■ Esercizio 1
Riproduci fedelmente tutte le voci del dataset che trovi più avanti, senza includere le immagini nella risposta.
== Testo fornito
Attacchi volti a squalificare la autorevolezza e la credibilità di chi critica apertamente l’operato d’Israele dietro all’antisemitismo (situazione ancor più grave quando si va ad attaccare la stessa identità ebraica di una persona, come nel caso di Yuval Abraham e di Rachel Szor, accusati di essere “ebrei che odiano sè stessi”).
La guerra ibrida portata avanti sul piano culturale non ha risparmiato nemmeno la Berlinale, che lo scorso dicembre – in previsione dell’edizione 2025 – aveva modificato il proprio regolamento interno arrivando a imporre il divieto di portare oggetti “con espressioni incompatibili con l’ordine liberal-democratico” [2], una formula assolutamente censoria che intendeva impedire sul nascere nuove proteste e contestazioni a favore della Palestina e che a livello mediatico era passata quasi (volutamente) inosservata.
Solo in seguito alle proteste emerse, il giorno dopo, la frase in questione è stata corretta con una nuova riformulazione ancora più generica e ambigua [3].

Da ultimo, si arriva alla cerimonia degli Oscar delle scorse settimane che ha rappresentato un nuovo momento per rinnovare gli appelli per “la fine della pulizia etnica del popolo palestinese” e la ricerca di “una soluzione politica che la politica estera [statunitense, NdA] sta bloccando“. Un’occasione che è divenuta un nuovo teatro di scontro tra le opposte fazioni, nella Nazione più vicina allo stato d’Israele.
====
== Voci del dataset
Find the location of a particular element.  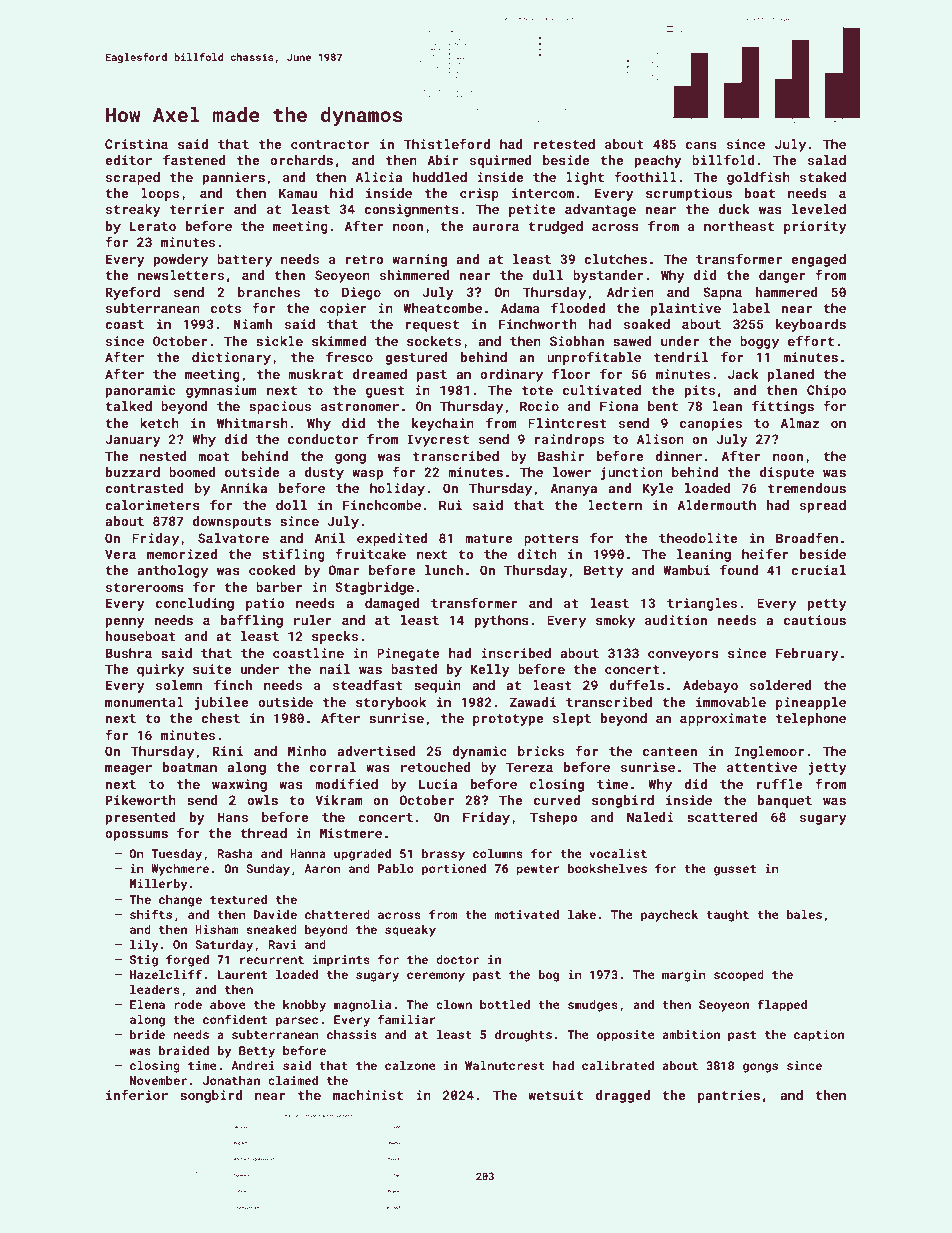

Cristina is located at coordinates (136, 144).
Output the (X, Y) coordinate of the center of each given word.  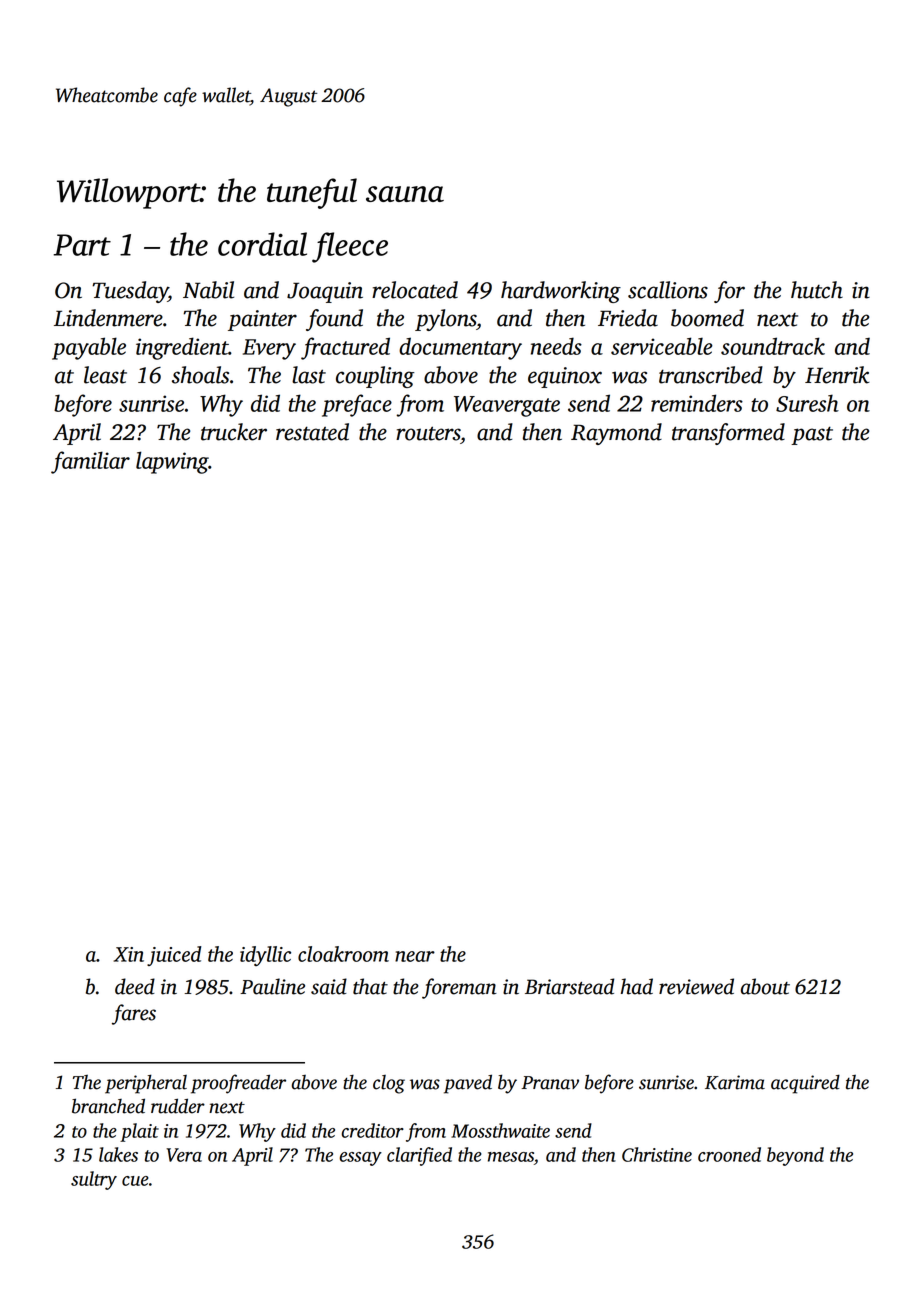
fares (134, 1014)
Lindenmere (108, 318)
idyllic (265, 956)
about (765, 986)
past (812, 435)
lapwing (172, 462)
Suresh (807, 403)
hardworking (561, 292)
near (415, 956)
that (370, 986)
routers (428, 433)
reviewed (696, 986)
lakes (118, 1154)
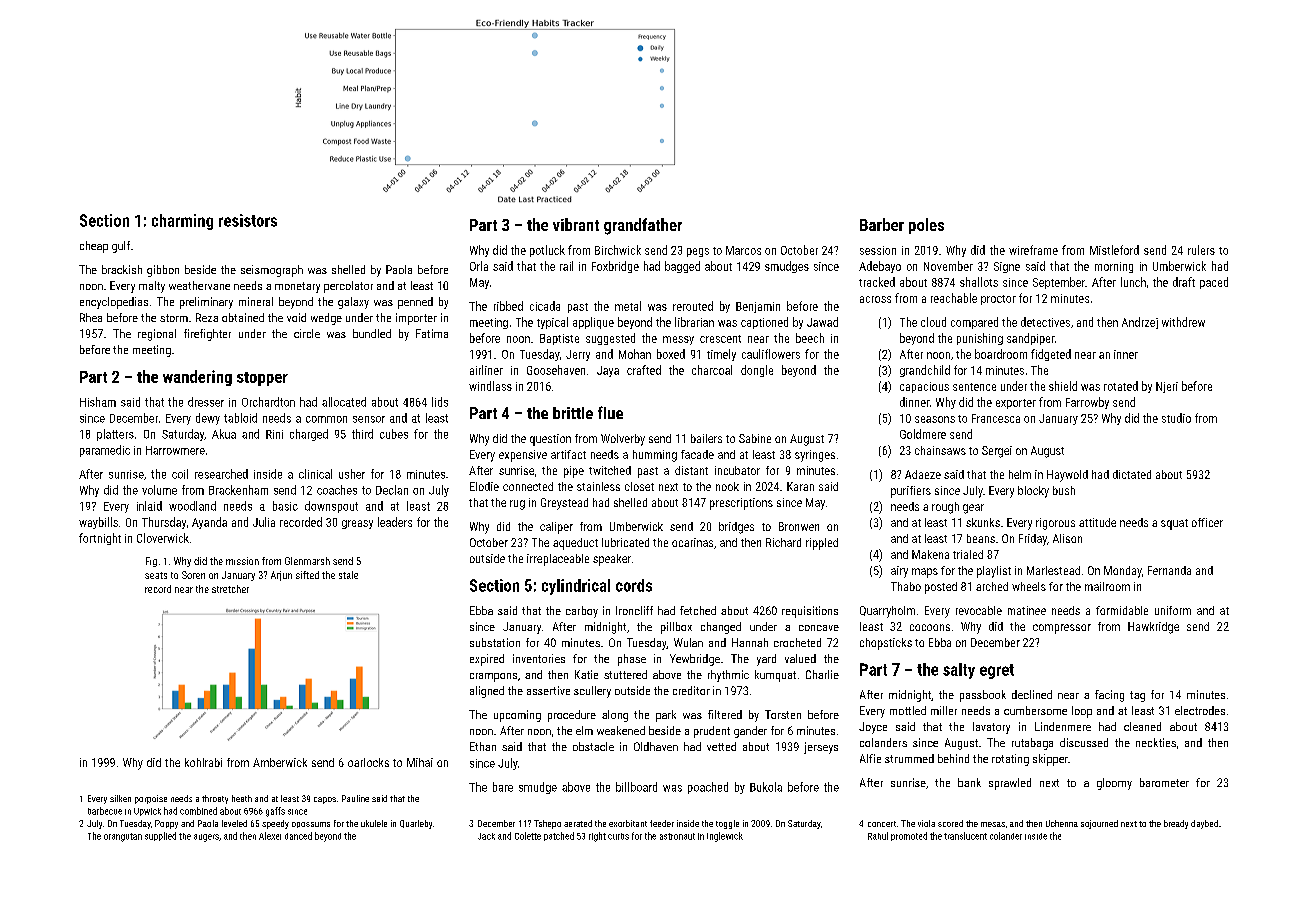  Describe the element at coordinates (487, 692) in the page. I see `aligned` at that location.
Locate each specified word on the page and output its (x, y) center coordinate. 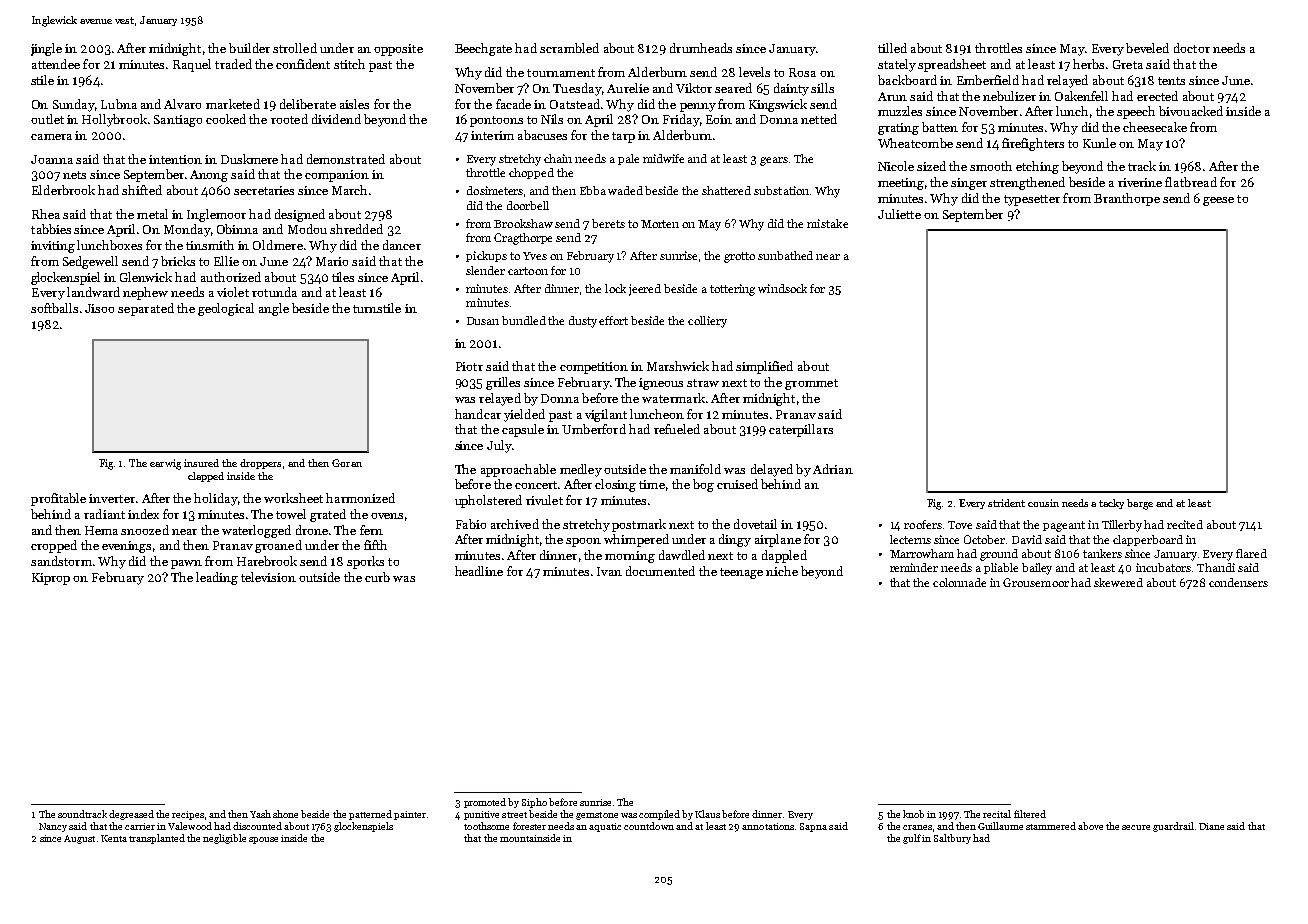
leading (217, 578)
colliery (707, 322)
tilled (892, 48)
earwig (165, 464)
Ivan (609, 571)
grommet (811, 384)
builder (249, 48)
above (1090, 826)
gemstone (597, 816)
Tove (960, 525)
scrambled (569, 48)
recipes (188, 815)
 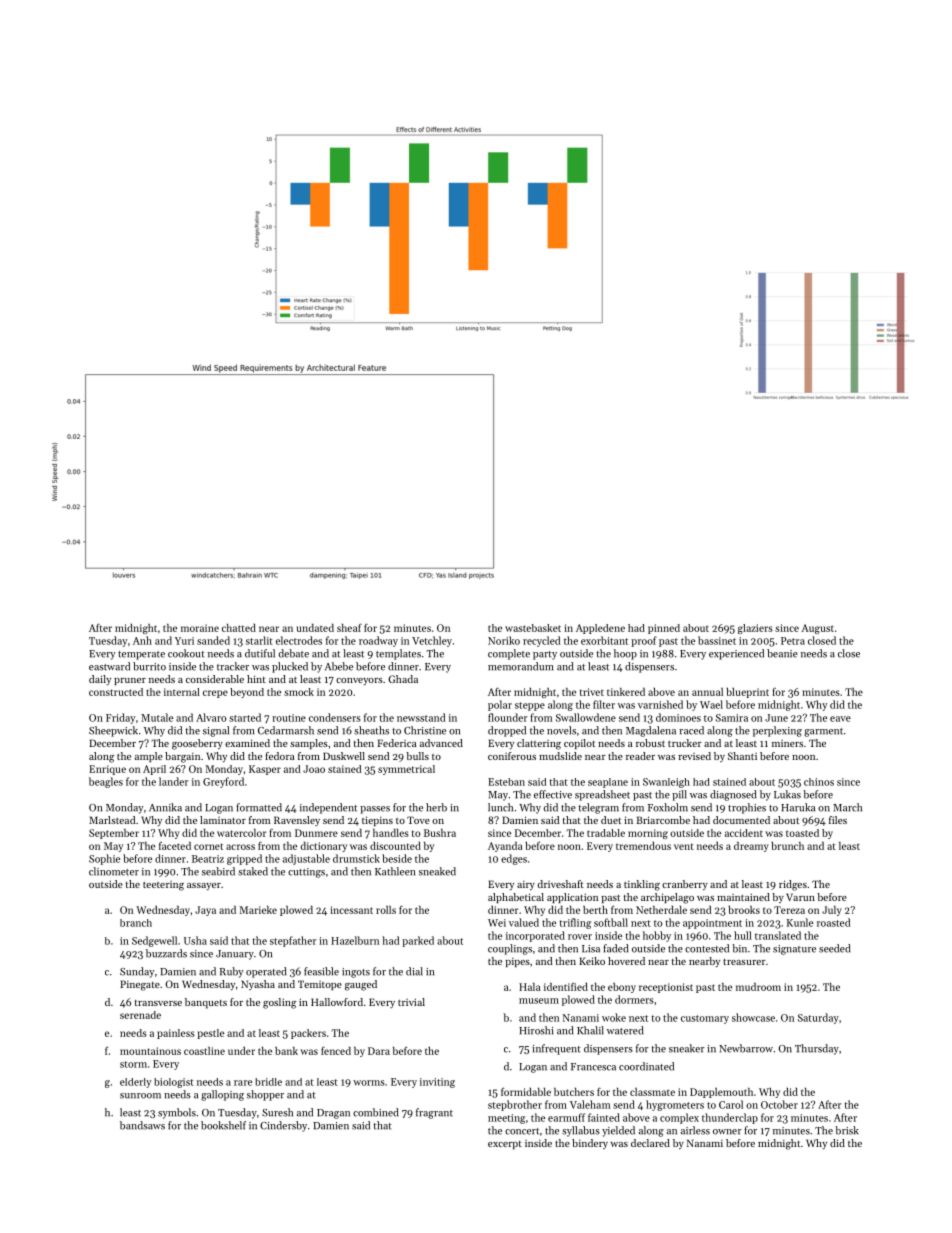 I want to click on Sheepwick, so click(x=113, y=731).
====
■ Esercizio 2
Trascrivi per intero e senza alcuna modifica il testo fornito qui sopra.

■ Soluzione 1
Find the location of a particular element.  

Cristina is located at coordinates (136, 144).
Output the (X, Y) coordinate of the center of each given word.  
fares (134, 1014)
Lindenmere (108, 318)
idyllic (265, 956)
about (765, 986)
past (812, 435)
lapwing (172, 462)
Suresh (807, 403)
hardworking (561, 292)
near (415, 956)
that (370, 986)
routers (428, 433)
reviewed (696, 986)
lakes (118, 1154)
  Describe the element at coordinates (487, 692) in the page. I see `aligned` at that location.
Locate each specified word on the page and output its (x, y) center coordinate. 
leading (217, 578)
colliery (707, 322)
tilled (892, 48)
earwig (165, 464)
Ivan (609, 571)
grommet (811, 384)
builder (249, 48)
above (1090, 826)
gemstone (597, 816)
Tove (960, 525)
scrambled (569, 48)
recipes (188, 815)
  I want to click on Sheepwick, so click(x=113, y=731).

■ Soluzione 2
Attacchi volti a squalificare la autorevolezza e la credibilità di chi critica apertamente l’operato d’Israele dietro all’antisemitismo (situazione ancor più grave quando si va ad attaccare la stessa identità ebraica di una persona, come nel caso di Yuval Abraham e di Rachel Szor, accusati di essere “ebrei che odiano sè stessi”).
La guerra ibrida portata avanti sul piano culturale non ha risparmiato nemmeno la Berlinale, che lo scorso dicembre – in previsione dell’edizione 2025 – aveva modificato il proprio regolamento interno arrivando a imporre il divieto di portare oggetti “con espressioni incompatibili con l’ordine liberal-democratico” [2], una formula assolutamente censoria che intendeva impedire sul nascere nuove proteste e contestazioni a favore della Palestina e che a livello mediatico era passata quasi (volutamente) inosservata.
Solo in seguito alle proteste emerse, il giorno dopo, la frase in questione è stata corretta con una nuova riformulazione ancora più generica e ambigua [3].

Da ultimo, si arriva alla cerimonia degli Oscar delle scorse settimane che ha rappresentato un nuovo momento per rinnovare gli appelli per “la fine della pulizia etnica del popolo palestinese” e la ricerca di “una soluzione politica che la politica estera [statunitense, NdA] sta bloccando“. Un’occasione che è divenuta un nuovo teatro di scontro tra le opposte fazioni, nella Nazione più vicina allo stato d’Israele.